Shorter, local trips make walking or cycling increasingly suitable modes of transport. City managers need to design, construct and maintain high-quality links that make walking and cycling safe, easy and direct and also suitable for people with reduced mobility. Creating and linking more high-quality shared public spaces has important social and environmental benefits, besides the positive health impacts of more walking and cycling. Public spaces can recover their function as places to spend time and as links by providing spaces where people can meet and play.
Good urban planning (density, layout, allocation of road space etc.) also facilitates the provision of high-quality public transport (fast, regular, reliable, safe, safe) that can move people efficiently, safely and cheaply – and make much better use of road space at peak times. New forms of efficient, shared mobility are developing fast, but also need to be planned for e.g. reserved spaces for shared vehicles, delivery lockers, charging points, public bikes stations, priority lanes.
Delivering “Access for all”
The UN 2030 Sustainable Development Agenda was agreed in 2015 and includes 17 Sustainable Development Goals (SDGs) and Targets. SDG Target 11.2 aims to “provide access to safe, affordable, accessible and sustainable transport systems for all, improving road safety, notably by expanding public transport, with special attention to the needs of those in vulnerable situations, women, children, persons with disabilities and older persons” by 2030.

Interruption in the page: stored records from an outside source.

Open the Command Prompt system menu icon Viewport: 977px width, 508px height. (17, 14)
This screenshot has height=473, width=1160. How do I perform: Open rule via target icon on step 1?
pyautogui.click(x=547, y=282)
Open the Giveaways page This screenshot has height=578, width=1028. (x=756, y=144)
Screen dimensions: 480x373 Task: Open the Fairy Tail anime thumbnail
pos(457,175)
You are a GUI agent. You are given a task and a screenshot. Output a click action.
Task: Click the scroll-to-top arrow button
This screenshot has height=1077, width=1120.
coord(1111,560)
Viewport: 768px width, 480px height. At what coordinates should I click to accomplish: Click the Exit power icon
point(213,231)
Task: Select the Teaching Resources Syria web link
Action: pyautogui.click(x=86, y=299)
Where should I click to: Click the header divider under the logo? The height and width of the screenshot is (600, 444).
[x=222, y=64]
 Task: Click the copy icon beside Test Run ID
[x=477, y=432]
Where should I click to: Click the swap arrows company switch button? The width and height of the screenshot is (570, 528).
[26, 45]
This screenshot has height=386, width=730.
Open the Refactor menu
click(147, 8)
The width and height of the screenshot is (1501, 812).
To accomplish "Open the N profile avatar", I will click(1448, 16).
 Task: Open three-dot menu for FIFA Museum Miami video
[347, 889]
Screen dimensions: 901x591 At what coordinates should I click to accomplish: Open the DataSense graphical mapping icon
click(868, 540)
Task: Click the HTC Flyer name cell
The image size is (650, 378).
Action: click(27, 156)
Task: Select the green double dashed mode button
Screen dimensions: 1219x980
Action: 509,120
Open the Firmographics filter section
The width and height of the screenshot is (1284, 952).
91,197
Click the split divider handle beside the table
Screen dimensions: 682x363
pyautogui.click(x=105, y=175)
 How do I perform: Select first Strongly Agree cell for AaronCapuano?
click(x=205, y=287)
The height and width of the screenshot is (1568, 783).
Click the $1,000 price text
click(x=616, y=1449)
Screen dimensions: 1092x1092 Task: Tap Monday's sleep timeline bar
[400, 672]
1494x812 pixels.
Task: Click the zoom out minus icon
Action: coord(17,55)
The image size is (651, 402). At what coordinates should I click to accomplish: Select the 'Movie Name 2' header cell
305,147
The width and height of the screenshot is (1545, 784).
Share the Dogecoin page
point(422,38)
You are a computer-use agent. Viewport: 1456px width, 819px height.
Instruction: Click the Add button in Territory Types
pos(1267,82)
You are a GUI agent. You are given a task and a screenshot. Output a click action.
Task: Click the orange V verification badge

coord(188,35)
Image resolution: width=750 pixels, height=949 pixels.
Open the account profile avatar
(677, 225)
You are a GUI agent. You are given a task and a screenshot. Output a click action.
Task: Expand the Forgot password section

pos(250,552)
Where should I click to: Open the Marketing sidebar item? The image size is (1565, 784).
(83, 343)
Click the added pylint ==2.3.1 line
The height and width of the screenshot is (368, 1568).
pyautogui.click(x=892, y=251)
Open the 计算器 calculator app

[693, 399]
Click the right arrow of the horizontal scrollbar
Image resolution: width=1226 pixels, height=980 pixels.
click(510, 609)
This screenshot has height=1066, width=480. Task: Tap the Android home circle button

Sustainable urban mobility, through providing safer, cheaper, more accessible and cleaner disproportionately benefits vulnerable groups such as children, the elderly, the poor and people with disabilities.
There are three necessary elements to deliver widespread reductions in transport demand:
Capacity Building. To reduce transport demand through dramatically improved planning requires widespread and systematic capacity building at the local and national levels in order to equip all cities and municipalities with the necessary means to reduce transport demand as part of sustainable, low carbon cities.
Urgency. Decisions in the next years will “lock in” transport and land use patterns for decades to come. We need to take urgent action now to avoid locking ourselves into unsustainable, low density, high carbon lifestyles.
National policy and planning frameworks. Cities work within national rules and frameworks. National governments, who often agree to ambitious action in UN meetings, need to provide the appropriate national policy and planning frameworks to deliver action in all cities.
Action on urban transport demand now will deliver huge benefits at the personal, city and global level. Some of life’s simplest pleasures, such as a safe bike ride to school or bumping into friends as you walk to the shops, require good planning.